New York University has dramatically expanded its real estate tentacles and University purple flags throughout New York City over the last seven years under Mayor Bloomberg. Many believe that the University, which holds most (if not all) of the real estate surrounding Washington Square Park, pulled strings behind-the-scenes with the Bloomberg Administration to impose the dramatic redesign of this park over the wishes of the community.
So, it should come as no surprise where NYU President John Sexton would fall on term limits, and the extension of Mayor Bloomberg’s reign.
More Bloomberg. More NYU.
When Mr. Sexton appeared before the New York City Council during the public hearing the same day I did, I was surprised to see him there. And yet, would I have expected a University president to give such an uninspiring and unthoughtful testimony as to why term limits should be extended, thereby overturning a public vote via legislation? No.

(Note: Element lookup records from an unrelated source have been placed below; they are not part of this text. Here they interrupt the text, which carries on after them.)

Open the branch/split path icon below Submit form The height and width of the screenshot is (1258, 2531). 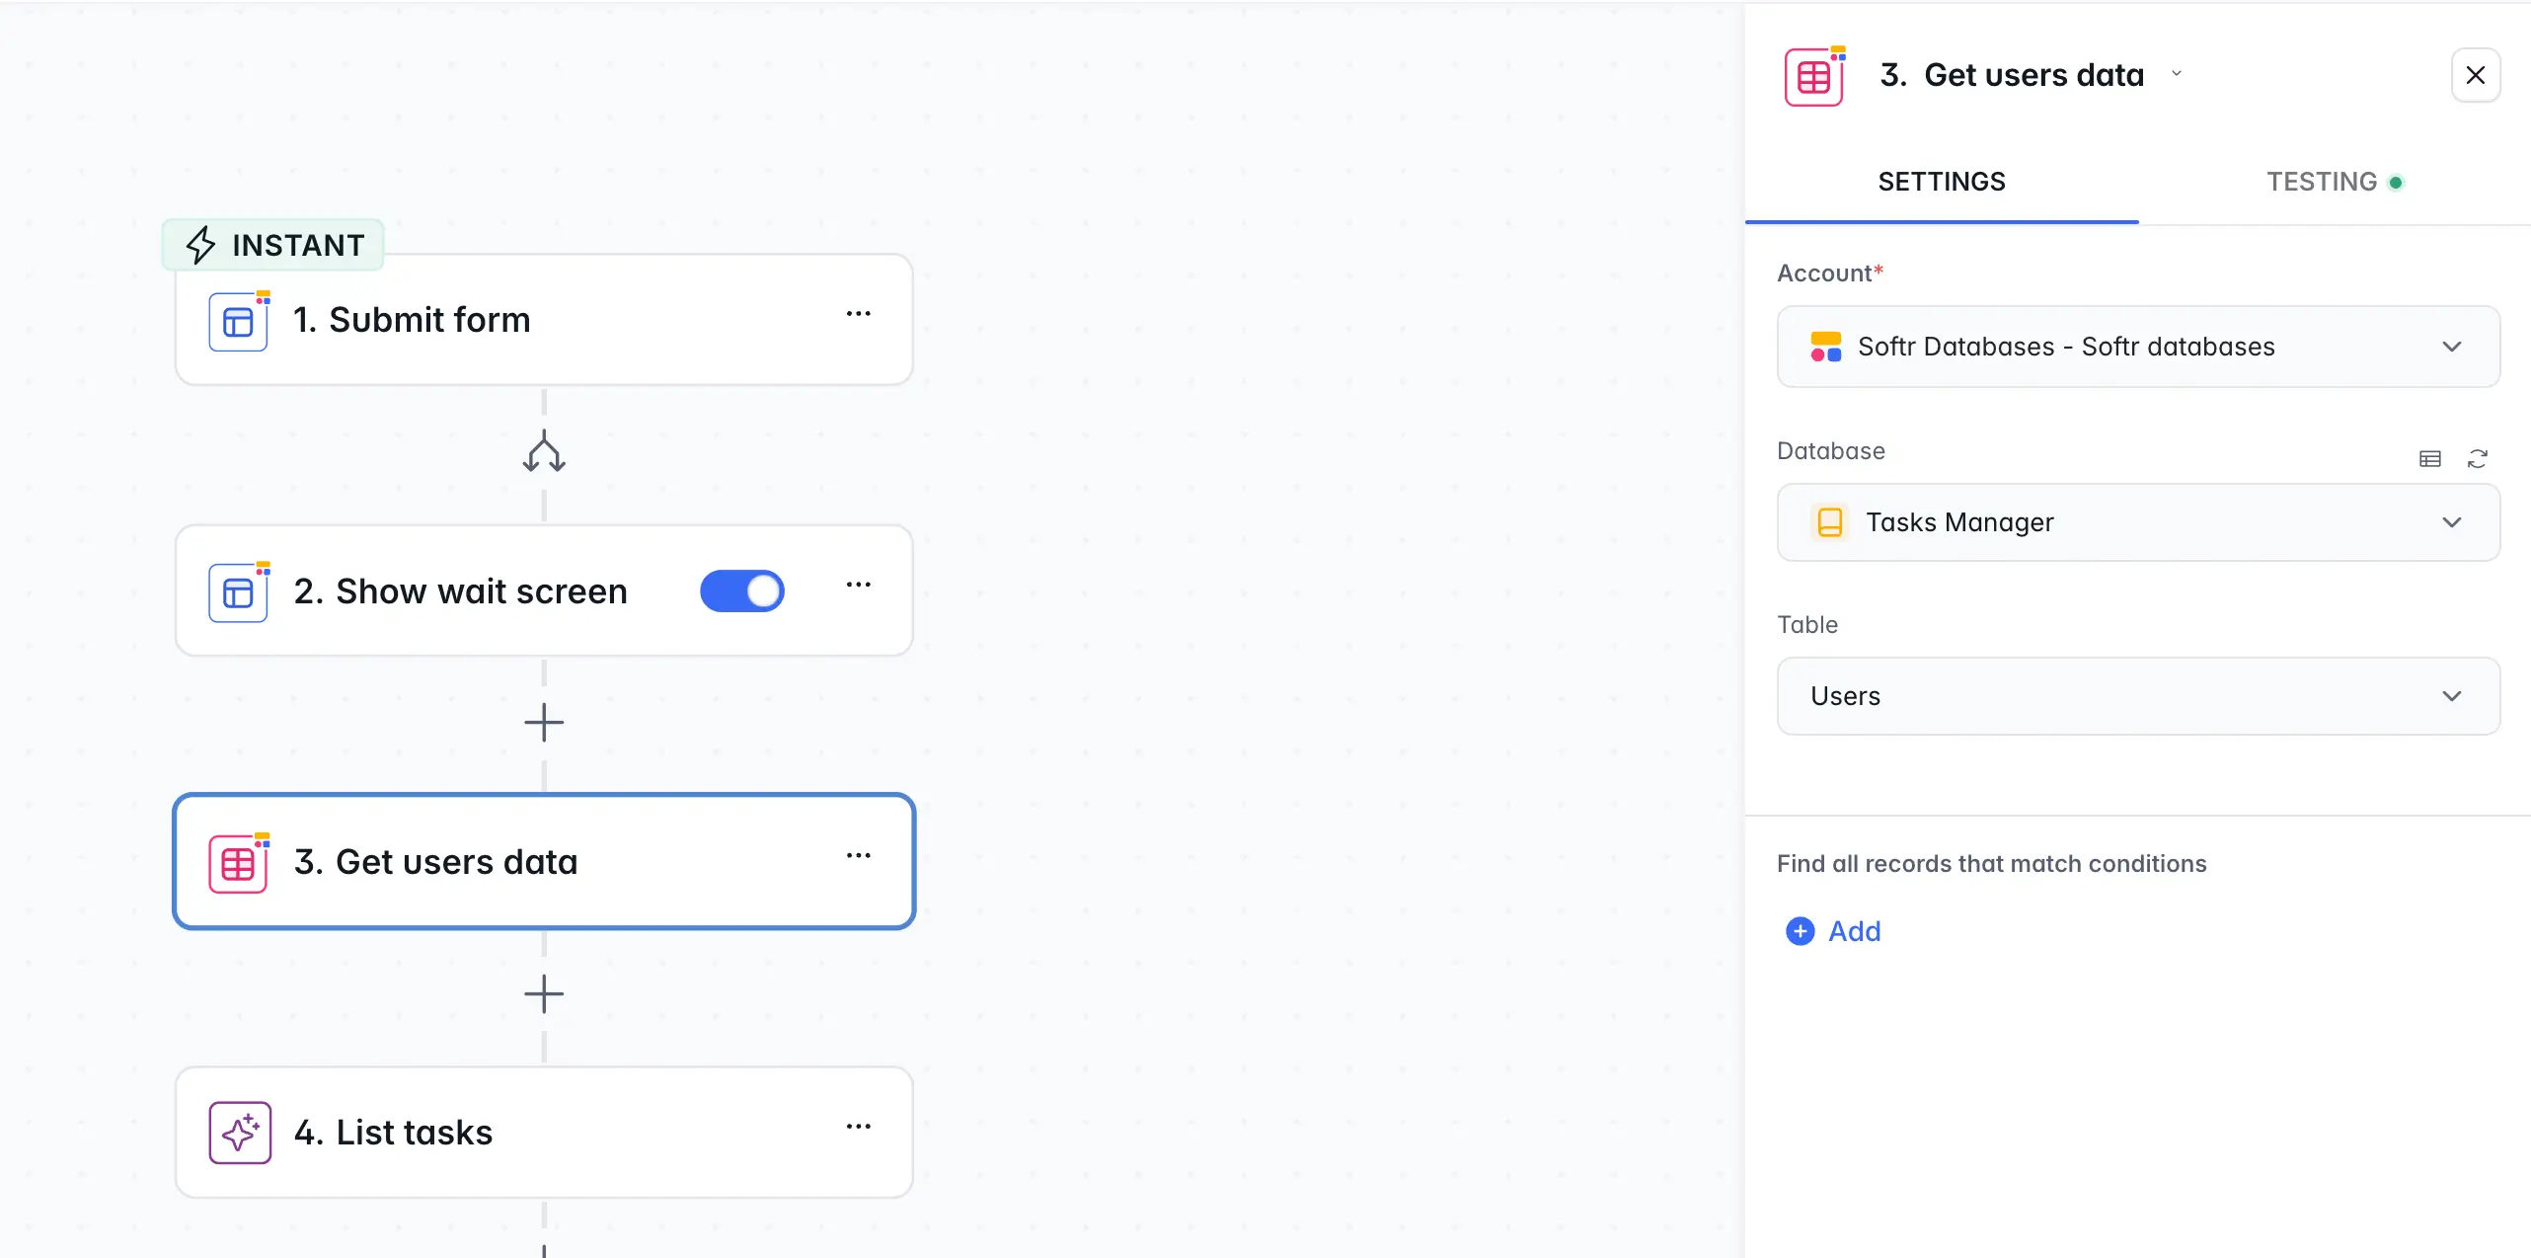click(x=544, y=453)

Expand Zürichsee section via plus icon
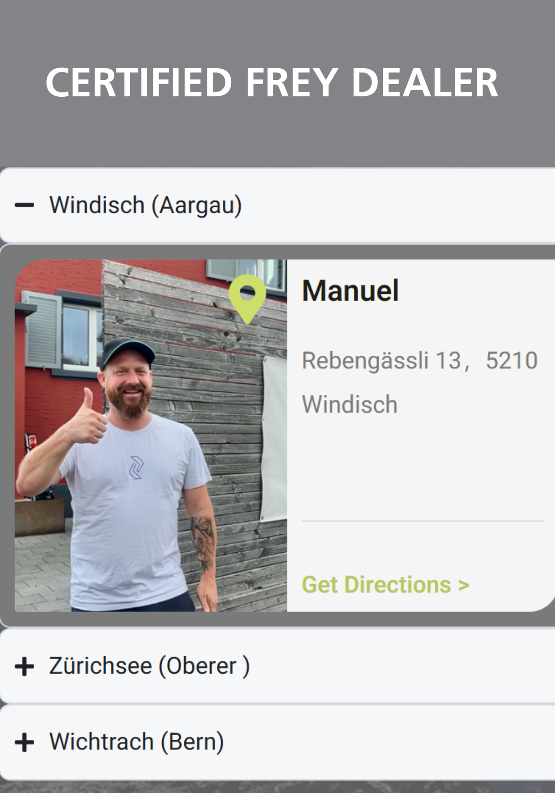point(24,666)
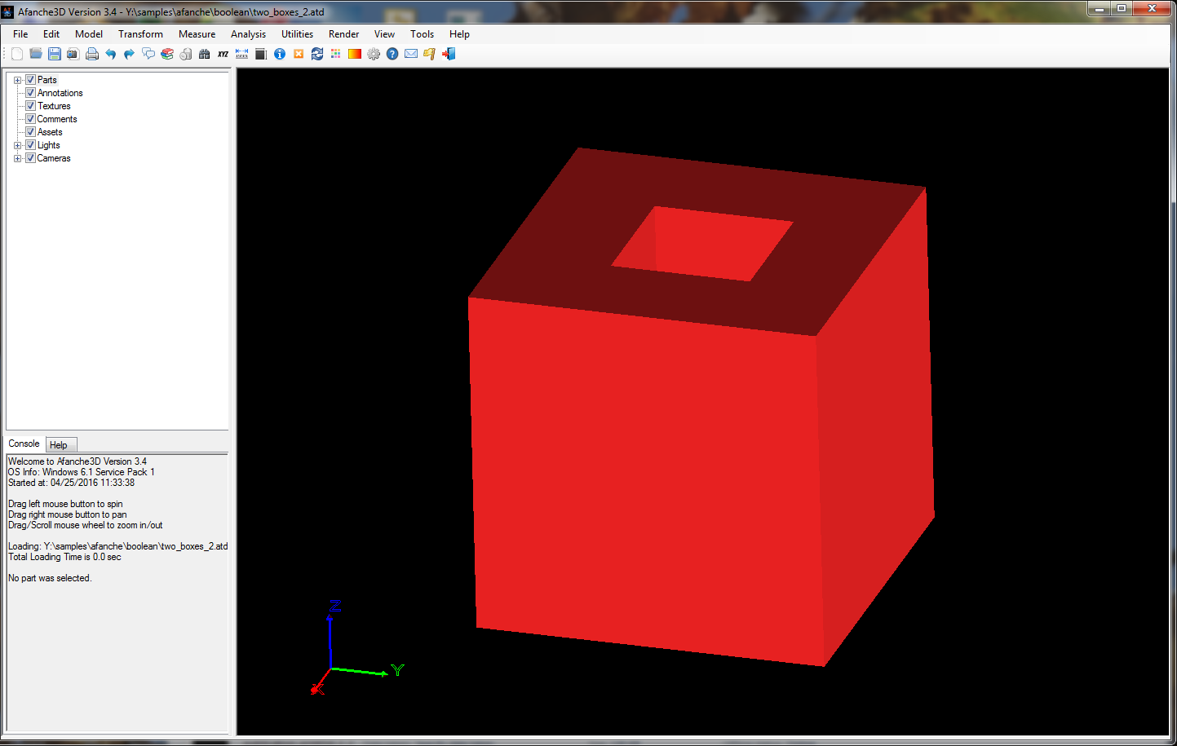The height and width of the screenshot is (746, 1177).
Task: Click the binoculars search icon
Action: tap(204, 54)
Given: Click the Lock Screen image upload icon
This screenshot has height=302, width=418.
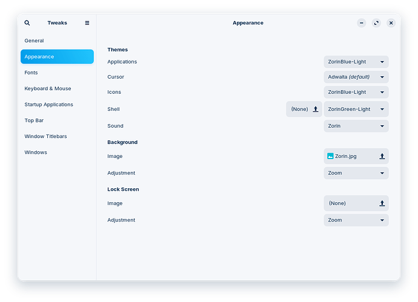Looking at the screenshot, I should tap(382, 203).
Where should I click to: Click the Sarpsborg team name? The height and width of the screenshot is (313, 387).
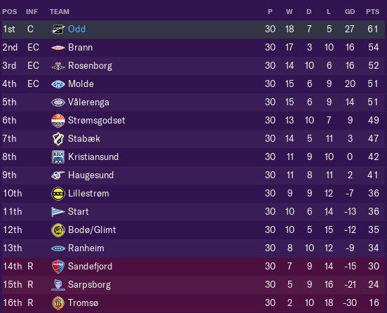(89, 285)
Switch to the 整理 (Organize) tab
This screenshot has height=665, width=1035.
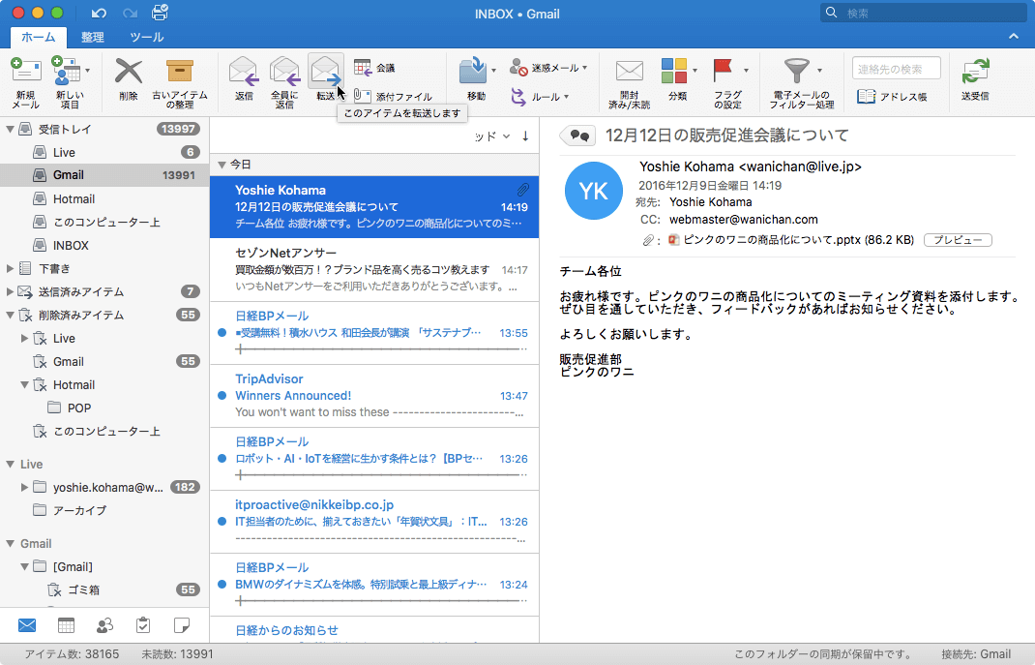click(x=93, y=37)
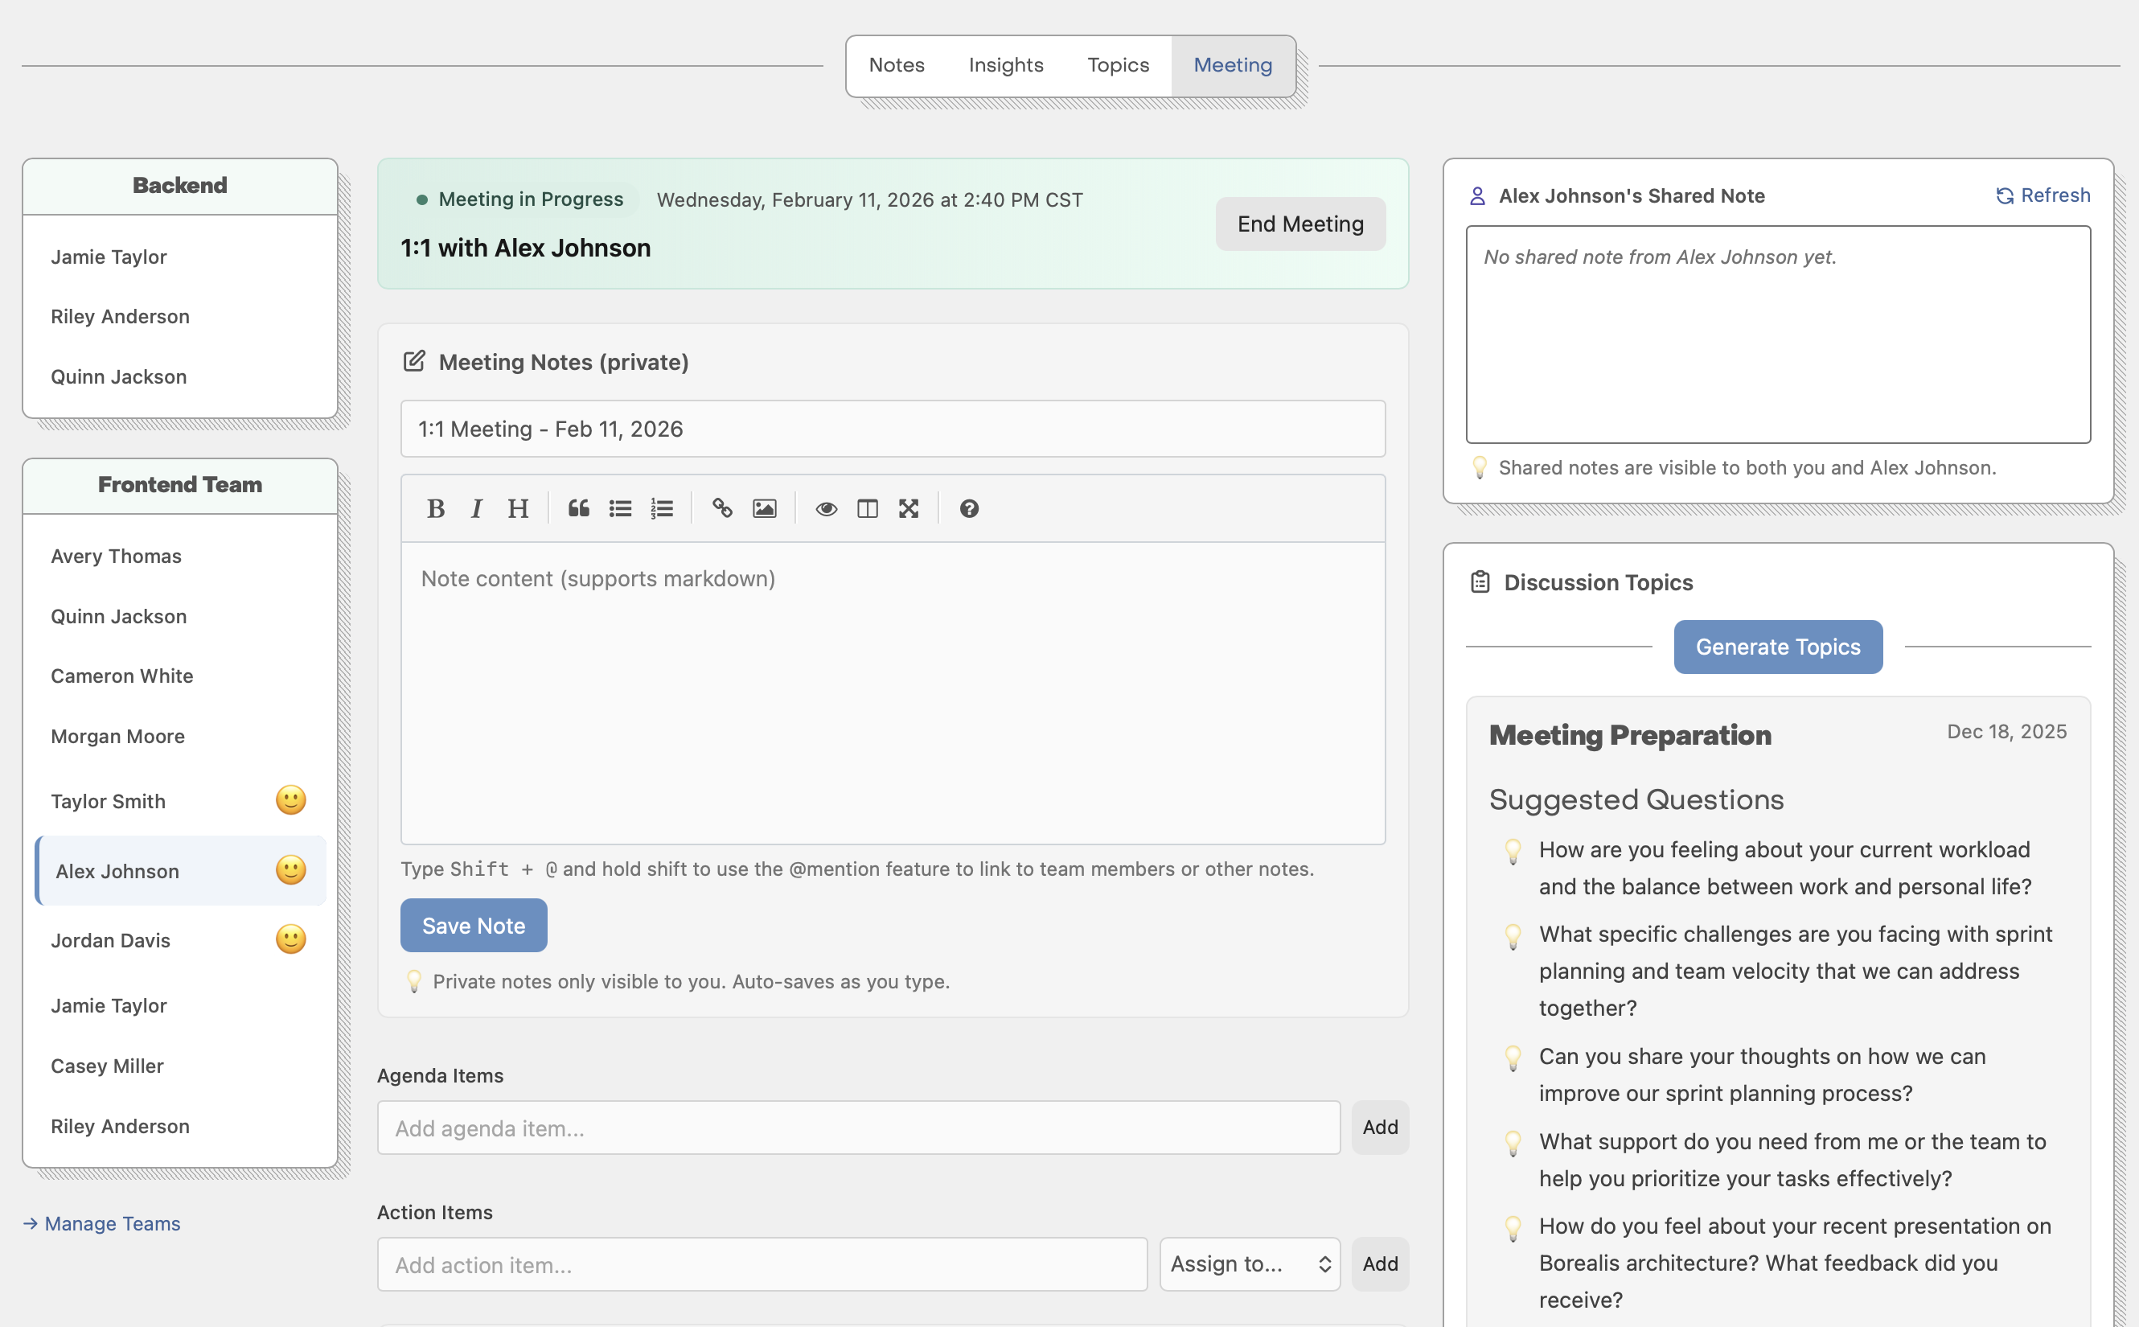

The NYU President appeared a few panels following mine on Friday, October 17th, at City Hall in the City Council Chambers. (There were typically panels grouped together of 4-7 people.) During the two hearings, most of the well known politicians and corporate CEOs appeared early on, given preference in the order of the day. But there he was later in the afternoon.
I had a hard time following Sexton’s testimony. It was very up is down. He never spoke about how NYU, which is the #2 or #3 real estate holder in the city, has benefited from Mayor Bloomberg’s reign. However, it was underlying in his testimony which otherwise offered little logic or reason.
Mr. Sexton urged the NY City Council body to vote in favor of Bloomberg’s bill to give himself and City Council members a third term citing it as an “act of bravery.” He stated that each City Council member needed to say to his or herself:”Because this is right, I am doing this.”
A City Council Member asked Mr. Sexton about “cynicism” from the public if the City Council overturned the will of the people — who voted in two public referendums to implement two term limits on our elected officials. Sexton replied that he IS “concerned about the growth of cynicism and that we are becoming a society of distrust.” At the same time, he “opposes term limits” and feels additional time “gives leaders time to solve complex problems.” He said something about people needing “stability in their lives.” (Which caused me to have some cynicism thinking that the NYU Prez knows that stability in the University’s real estate interests will come from Mr. Bloomberg.)
During my testimony prior to his, I mentioned the costly and unnecessary redesign of Washington Square Park and the issue of “privitization and reduction of our public spaces under the Bloomberg Administration.” (If I had realized Mr. Sexton was there, I would have added NYU in somewhere.)
Brooklyn City Council Member Bill de Blasio, when speaking during the term limits vote a few days later, said something that could have applied to Mr. Sexton. Council Member de Blasio said, “George Orwell would have loved arguments used by the Speaker and the Mayor… [They say] by taking away people’s right to vote, we are giving them more choice.”
John Sexton’s argument to the City Council was that by taking away people’s right to vote, the New York City Council is displaying “bravery.” By giving themselves a third term against the expressed will of the people, by caving to the wishes of a Billionaire Mayor who purposefully waited too long to put the issue to the public, by not standing up to this Mayor, the Council Members are displaying “bravery.”
I can only imagine what advice he gives graduating NYU Seniors.